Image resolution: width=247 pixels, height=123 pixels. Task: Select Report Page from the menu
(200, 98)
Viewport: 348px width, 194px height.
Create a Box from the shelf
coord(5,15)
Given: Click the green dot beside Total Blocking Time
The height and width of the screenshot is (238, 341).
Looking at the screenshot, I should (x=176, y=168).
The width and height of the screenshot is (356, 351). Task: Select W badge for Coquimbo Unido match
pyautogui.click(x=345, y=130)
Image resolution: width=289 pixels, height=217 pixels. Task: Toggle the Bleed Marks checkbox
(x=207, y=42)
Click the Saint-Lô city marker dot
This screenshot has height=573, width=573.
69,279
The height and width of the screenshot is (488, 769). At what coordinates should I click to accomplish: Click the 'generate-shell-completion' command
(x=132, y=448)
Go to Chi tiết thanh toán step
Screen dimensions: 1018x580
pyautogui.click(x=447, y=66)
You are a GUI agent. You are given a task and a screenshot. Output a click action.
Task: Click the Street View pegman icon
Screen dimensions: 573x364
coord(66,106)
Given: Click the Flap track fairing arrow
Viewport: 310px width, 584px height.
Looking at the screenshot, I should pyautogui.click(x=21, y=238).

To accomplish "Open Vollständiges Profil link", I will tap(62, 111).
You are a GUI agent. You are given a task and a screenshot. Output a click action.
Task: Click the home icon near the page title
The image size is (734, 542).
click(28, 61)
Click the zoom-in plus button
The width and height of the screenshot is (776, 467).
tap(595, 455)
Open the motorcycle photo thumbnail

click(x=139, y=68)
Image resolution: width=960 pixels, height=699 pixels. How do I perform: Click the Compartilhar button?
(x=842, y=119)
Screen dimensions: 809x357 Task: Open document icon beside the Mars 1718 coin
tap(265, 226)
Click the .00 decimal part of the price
· · · ·
▸ Task requirements
Write out the material above exactly and in full.

▸ Result of this exercise
Image resolution: width=247 pixels, height=123 pixels. Task: Select Report Page from the menu
(200, 98)
Viewport: 348px width, 194px height.
Create a Box from the shelf
coord(5,15)
Given: Click the green dot beside Total Blocking Time
The height and width of the screenshot is (238, 341).
Looking at the screenshot, I should (x=176, y=168).
The width and height of the screenshot is (356, 351). Task: Select W badge for Coquimbo Unido match
pyautogui.click(x=345, y=130)
Image resolution: width=289 pixels, height=217 pixels. Task: Toggle the Bleed Marks checkbox
(x=207, y=42)
Click the Saint-Lô city marker dot
This screenshot has height=573, width=573.
69,279
The height and width of the screenshot is (488, 769). At what coordinates should I click to accomplish: Click the 'generate-shell-completion' command
(x=132, y=448)
Go to Chi tiết thanh toán step
Screen dimensions: 1018x580
pyautogui.click(x=447, y=66)
You are a GUI agent. You are given a task and a screenshot. Output a click action.
Task: Click the Street View pegman icon
Screen dimensions: 573x364
coord(66,106)
Given: Click the Flap track fairing arrow
Viewport: 310px width, 584px height.
Looking at the screenshot, I should pyautogui.click(x=21, y=238).

To accomplish "Open Vollständiges Profil link", I will tap(62, 111).
You are a GUI agent. You are given a task and a screenshot. Output a click action.
Task: Click the home icon near the page title
The image size is (734, 542).
click(28, 61)
Click the zoom-in plus button
The width and height of the screenshot is (776, 467).
tap(595, 455)
Open the motorcycle photo thumbnail

click(x=139, y=68)
Image resolution: width=960 pixels, height=699 pixels. How do I perform: Click the Compartilhar button?
(x=842, y=119)
Screen dimensions: 809x357 Task: Open document icon beside the Mars 1718 coin
tap(265, 226)
Click the .00 decimal part of the price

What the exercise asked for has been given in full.